- Born: Virginia Dare Young November 22, 1906 McComas, West Virginia, U.S.
- Died: January 11, 1992 (aged 85) Roanoke, Virginia, U.S.
- Resting place: Williams Memorial Park
- Occupation: Librarian
- Spouse: Loyd Alexander Lee ​(divorced)​
- Awards: Strong Men & Women in Virginia History honoree, 2025

= Virginia Young Lee =

American librarian (1906–1992)

Virginia Dare Young Lee (November 22, 1906 – January 11, 1992) was a librarian at the Gainsboro Branch Library in Roanoke, Virginia. Lee earned recognition for her advocacy for Black literature during the Harlem Renaissance and for mentorship of young librarians in Virginia.

== Early life and education ==
Virginia Dare Young was born on November 22, 1906, in McComas, West Virginia, to Robert D. Young and Lula B. Young. She was raised in Roanoke, Virginia and attended Lucy Addison High School where she graduated as class Valedictorian in 1924. Lee graduated from the Hampton Institute's School of Library Science (present-day Hampton University).

== Career ==
Following graduation Lee worked at LeMoyne Junior College and Gilmer School in Roanoke, Virginia.

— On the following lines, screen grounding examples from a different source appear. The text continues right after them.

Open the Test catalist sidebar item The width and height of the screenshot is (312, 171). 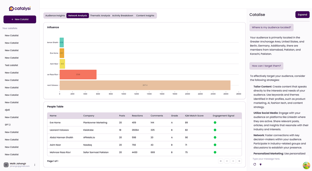[x=11, y=65]
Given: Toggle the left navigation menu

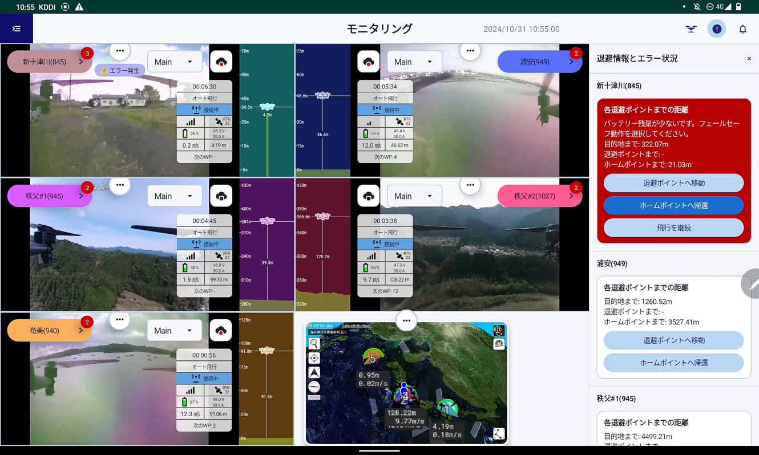Looking at the screenshot, I should (x=17, y=29).
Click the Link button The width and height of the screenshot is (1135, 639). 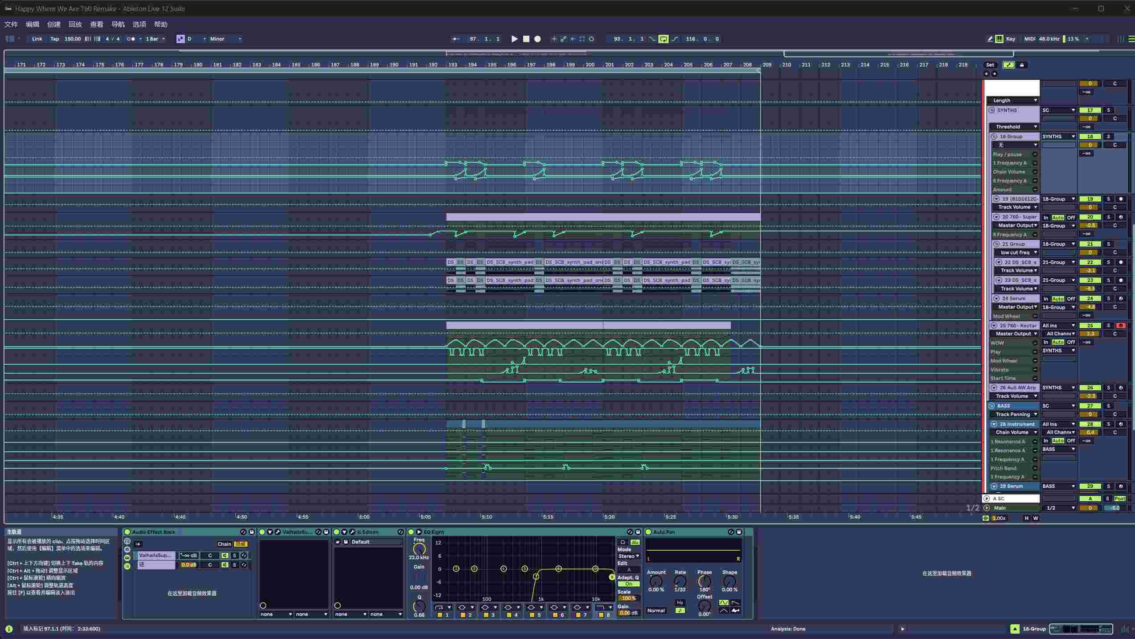pos(37,39)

In 1928, Lee became the fourth librarian of the Gainsboro Branch Library of Roanoke Public Libraries. The Gainsboro Branch was one of the first libraries in the South for Black citizens.

While working at the Gainsboro Branch, Lee grew the libraries' collection of Black literature. She wrote to prominent African Americans such as George Washington Carver, Marian Anderson, and Paul R. Williams, soliciting biographies, sheet music, photographs, and other materials to build the collection.

When city officials demanded Lee dispose of the collection in the mid-1940s, she moved the collection to the basement of the library and continued to collect and distribute the books in secret.

In 2023, a historic marker was dedicated to the Gainsboro Branch Library by the Virginia Department of Historic Resources.

== Personal life and legacy ==
Lee was married to Loyd Alexander Lee, a secretary, but later divorced.

Lee died on January 11, 1992, in Roanoke, Virginia and was buried at Williams Memorial Park.

In 2025, Lee was awarded the Strong Men & Women in Virginia History honoree, by the Library of Virginia and Dominion Energy.